Report all lines of the data below that hold the word "computer".

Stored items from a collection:
╭──

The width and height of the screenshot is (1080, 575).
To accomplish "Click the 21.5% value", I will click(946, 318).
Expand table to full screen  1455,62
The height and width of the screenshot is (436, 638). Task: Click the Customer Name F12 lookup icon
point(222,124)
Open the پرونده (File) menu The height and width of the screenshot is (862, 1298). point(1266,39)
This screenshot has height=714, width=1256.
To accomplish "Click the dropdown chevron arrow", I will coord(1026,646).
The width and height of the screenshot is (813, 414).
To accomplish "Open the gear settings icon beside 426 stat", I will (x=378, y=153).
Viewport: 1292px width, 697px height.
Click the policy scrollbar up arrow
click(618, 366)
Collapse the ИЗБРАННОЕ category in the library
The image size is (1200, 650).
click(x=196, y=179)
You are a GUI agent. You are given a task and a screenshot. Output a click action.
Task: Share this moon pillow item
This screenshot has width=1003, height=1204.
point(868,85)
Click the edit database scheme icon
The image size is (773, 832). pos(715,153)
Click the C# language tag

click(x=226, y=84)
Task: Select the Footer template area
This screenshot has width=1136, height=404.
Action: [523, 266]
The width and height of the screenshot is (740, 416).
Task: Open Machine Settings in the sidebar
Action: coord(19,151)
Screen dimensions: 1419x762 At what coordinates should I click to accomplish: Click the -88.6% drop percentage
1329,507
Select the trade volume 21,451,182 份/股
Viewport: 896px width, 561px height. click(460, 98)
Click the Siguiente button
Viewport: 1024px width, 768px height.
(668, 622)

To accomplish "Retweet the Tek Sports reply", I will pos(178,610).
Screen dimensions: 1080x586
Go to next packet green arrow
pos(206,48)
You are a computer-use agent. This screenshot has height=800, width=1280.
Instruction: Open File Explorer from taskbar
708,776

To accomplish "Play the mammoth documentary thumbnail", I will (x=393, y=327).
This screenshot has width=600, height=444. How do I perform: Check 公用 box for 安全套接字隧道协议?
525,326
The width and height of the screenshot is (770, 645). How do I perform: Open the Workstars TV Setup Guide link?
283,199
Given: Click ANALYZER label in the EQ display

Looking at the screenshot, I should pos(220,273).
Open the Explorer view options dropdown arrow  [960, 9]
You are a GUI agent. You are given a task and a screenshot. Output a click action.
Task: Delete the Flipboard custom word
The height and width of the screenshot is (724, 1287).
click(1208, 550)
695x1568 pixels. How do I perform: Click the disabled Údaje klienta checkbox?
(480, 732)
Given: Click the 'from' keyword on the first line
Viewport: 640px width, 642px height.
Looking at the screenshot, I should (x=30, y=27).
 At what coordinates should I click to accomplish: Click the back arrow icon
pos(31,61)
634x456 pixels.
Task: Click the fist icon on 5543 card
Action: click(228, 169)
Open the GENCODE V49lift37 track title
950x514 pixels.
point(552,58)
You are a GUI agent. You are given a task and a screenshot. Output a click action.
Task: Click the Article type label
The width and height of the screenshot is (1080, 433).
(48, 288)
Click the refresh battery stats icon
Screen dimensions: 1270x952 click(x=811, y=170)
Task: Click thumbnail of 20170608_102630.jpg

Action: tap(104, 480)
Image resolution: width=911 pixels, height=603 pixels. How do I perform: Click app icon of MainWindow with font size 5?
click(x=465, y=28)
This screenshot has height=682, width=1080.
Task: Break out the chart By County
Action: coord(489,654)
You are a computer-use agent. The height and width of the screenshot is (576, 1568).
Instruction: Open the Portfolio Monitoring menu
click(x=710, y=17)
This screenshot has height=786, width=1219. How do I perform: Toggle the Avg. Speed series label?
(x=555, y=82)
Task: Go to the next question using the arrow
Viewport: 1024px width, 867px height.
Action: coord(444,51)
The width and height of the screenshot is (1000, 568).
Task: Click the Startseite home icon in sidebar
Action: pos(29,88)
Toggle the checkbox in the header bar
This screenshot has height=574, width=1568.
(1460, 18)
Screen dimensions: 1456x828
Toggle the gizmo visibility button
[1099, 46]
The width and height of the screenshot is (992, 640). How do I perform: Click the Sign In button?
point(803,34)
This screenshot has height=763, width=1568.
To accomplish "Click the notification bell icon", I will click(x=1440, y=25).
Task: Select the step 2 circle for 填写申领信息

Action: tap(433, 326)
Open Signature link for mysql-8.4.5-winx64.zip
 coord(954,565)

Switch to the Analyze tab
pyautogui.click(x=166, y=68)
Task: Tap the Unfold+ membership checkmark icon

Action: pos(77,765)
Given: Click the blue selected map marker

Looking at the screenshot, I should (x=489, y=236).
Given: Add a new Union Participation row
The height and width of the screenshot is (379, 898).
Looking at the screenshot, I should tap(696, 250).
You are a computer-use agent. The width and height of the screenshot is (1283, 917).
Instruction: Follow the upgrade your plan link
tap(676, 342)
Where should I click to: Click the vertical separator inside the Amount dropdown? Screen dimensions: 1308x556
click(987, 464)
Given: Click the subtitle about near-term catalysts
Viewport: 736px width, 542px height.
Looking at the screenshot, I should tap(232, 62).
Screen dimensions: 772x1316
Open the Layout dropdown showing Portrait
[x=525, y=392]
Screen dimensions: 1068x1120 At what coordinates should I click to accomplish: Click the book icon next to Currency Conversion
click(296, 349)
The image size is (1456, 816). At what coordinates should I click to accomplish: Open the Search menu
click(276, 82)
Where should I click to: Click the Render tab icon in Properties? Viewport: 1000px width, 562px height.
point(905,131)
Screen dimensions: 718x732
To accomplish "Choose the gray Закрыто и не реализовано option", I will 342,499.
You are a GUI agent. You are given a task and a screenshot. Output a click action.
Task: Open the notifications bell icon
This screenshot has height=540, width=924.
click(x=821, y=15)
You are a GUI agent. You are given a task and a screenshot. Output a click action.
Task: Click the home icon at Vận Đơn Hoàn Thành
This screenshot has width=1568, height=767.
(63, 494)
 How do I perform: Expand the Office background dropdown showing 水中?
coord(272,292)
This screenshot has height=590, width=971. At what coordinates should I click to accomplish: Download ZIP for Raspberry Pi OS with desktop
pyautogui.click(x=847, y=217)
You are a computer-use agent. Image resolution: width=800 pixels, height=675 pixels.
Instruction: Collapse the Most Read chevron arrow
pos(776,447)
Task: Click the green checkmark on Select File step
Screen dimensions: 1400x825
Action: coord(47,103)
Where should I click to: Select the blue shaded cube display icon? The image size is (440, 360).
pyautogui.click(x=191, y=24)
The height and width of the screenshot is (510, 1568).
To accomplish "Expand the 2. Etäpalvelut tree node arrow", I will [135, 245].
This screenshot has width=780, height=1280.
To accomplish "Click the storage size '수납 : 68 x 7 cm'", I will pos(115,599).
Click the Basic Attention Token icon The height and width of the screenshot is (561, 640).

╰──

▶ _TASK RESULT_:
You are a computer-use agent. This screenshot has height=800, width=1280.
You are a computer-use agent. The height and width of the screenshot is (576, 1568).
You are a computer-use agent. The width and height of the screenshot is (1283, 917).
You are a computer-use agent. Image resolution: width=800 pixels, height=675 pixels.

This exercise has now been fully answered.